Em Portugal, a Tabaqueira – subsidiária da Philip Morris International (PMI) – destaca-se como um importante polo industrial e tecnológico, gerando aproximadamente 1.500 empregos diretos e prevendo exportações de 887 milhões de euros para 2024.
A PMI recentemente divulgou um estudo da EY-Parthenon que analisa seu impacto econômico na União Europeia entre 2019 e 2023. Foram mais de 43 mil milhões de euros investidos, suportando um milhão de postos de trabalho, quase 20 mil milhões direcionados a mais de 45 mil pequenas e médias empresas (PMEs) fornecedoras, 2,3 mil milhões aplicados em pesquisa e desenvolvimento, e mais de 33 mil milhões em exportações da UE – um impacto econômico global estimado em cerca de 290 mil milhões de euros.
“Estes resultados refletem a transformação da PMI rumo a um futuro sem fumo, focado na inovação, capacitação e na resiliência industrial europeia”, afirma a empresa.
Além disso, no último ano, a PMI contribuiu com 1,19 mil milhões de euros em receitas fiscais para o Estado e gerou um impacto econômico superior a 410 milhões de euros através das compras a fornecedores nacionais.
Massimo Andolina, Presidente da Região Europa da PMI, mencionou que na União Europeia “o nosso investimento total ultrapassou os 43 mil milhões de euros (de 2019 a 2023), resultando em um impacto econômico global próximo dos 290 mil milhões em toda a União. Investimos principalmente no que realmente importa, as pessoas. Apoiamos mais de um milhão de postos de trabalho na UE, promovendo a capacitação e fortalecendo as economias locais.”
“Quase 20 mil milhões foram direcionados para a nossa cadeia de fornecimento, fortalecendo o ecossistema industrial europeu e regional.

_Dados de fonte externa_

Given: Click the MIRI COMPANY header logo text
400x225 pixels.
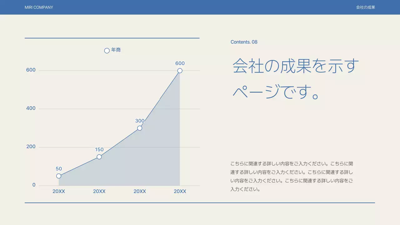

Apoiamos a agricultura sustentável, adquirindo tabaco produzido na Europa e auxiliando os agricultores europeus”, adicionou.
“Desde 2008, a PMI investiu mais de 14 mil milhões de dólares globalmente para desenvolver, avaliar cientificamente, produzir e comercializar produtos inovadores sem fumo, com um objetivo ambicioso: pôr fim à era do cigarro. Nossos esforços vão além de números; representam transformação e progresso. A transição para o sem fumo está a gerar mudanças reais e positivas, com a Europa sendo o motor desse processo: atualmente, mais de 40% das nossas receitas líquidas globais provêm de produtos sem fumo fabricados em 15 das nossas 19 fábricas europeias. A UE precisa adotar um senso de urgência em relação ao futuro e criar um marco regulatório que atraia investimentos, acelere a inovação e valorize o capital humano. Este estudo prova nosso compromisso: o progresso está em andamento – o futuro sem fumo está sendo construído todos os dias, aqui na Europa”, conclui Massimo Andolina.